A Christian teacher’s campaign to stop the preaching of hatred in Pakistan’s schools has resulted in his life and the lives of his family being threatened.
Musa Atique, a high school teacher, and his family, will be moved to a safe house this week run by the British Pakistani Christian Association.
Atique’s saga began when the Pakistani government began requiring the compulsory learning of the Quran and Islamic prayers for all students. Some of teachers who follow an extremist ideology took this addition to the curriculum as an opportunity to preach hatred about minorities – especially Christians — to the students.
The results were seen in the student body where bullying attacks and unrest increasingly became the norm.
Atique complained about the hate speech to the principle of the school, but the principal chose to ignore the situation. Other minority teachers were too scared to voice their concerns and the less extremist Muslim teachers also refused to complain about the situation.
Threats against Atique came to physical blows last March when one of the extremist teachers, Mohammed Akhbar, came into Atique’s classroom and started beating him in front of his students and calling him a Christian choora (dirty sweeper). The principle offered Atiqu refuge in his office, but the attack was only the beginning of a series of harassments, intimidations and threats against Atique.
Ultimately, Atique was told to convert to Islam or he would be killed.
A trip to the police to register a complaint was similarly met with inaction, even though the extremist teachers admitted their hate preaching to the authorities. After Atique went to the police, the harassment increased severely.

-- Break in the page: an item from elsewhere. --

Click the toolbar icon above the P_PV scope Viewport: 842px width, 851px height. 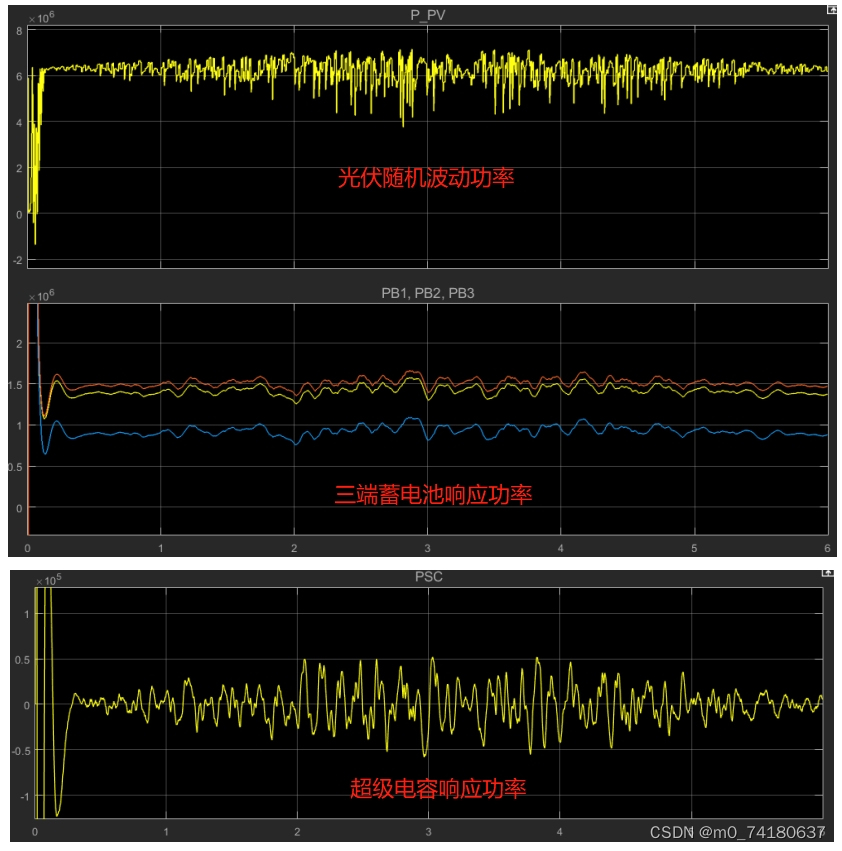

Atique then began a letter-writing campaign, starting with the district education office. The letter was also sent to the organization Christians in Pakistan who asked the British Pakistani Christian Association (BPCA) to intervene on behalf of Atique and his family.
The intervention happened as news of Atique’s efforts to stop the hate speech in his school reached the community he lived in.
“Suddenly Mr. Atique started receiving hate mail through the post and by email,” reports the BPCA. “Often he found excrement in front of his door which looked human. The situation for his family worsened to an extent that the community began shunning him after local people connected to the radical teachers spread a rumor that he was a blasphemer.”
“I had serious concerns regarding threats to my life and that of my family,” said Atique. People were brewing a plot to lay blasphemy charges against me. I was being shunned by my fellow teachers, but some Christians warned me of the impending blasphemy charge.
This week, BPCA plans to move Antique and his family to a safe house. In addition, they will try to find him temporary employment as a private tutor. Afterwards, the organization plans to employ Antique full time at their school for enslaved children which they are hoping to build by the end of the year.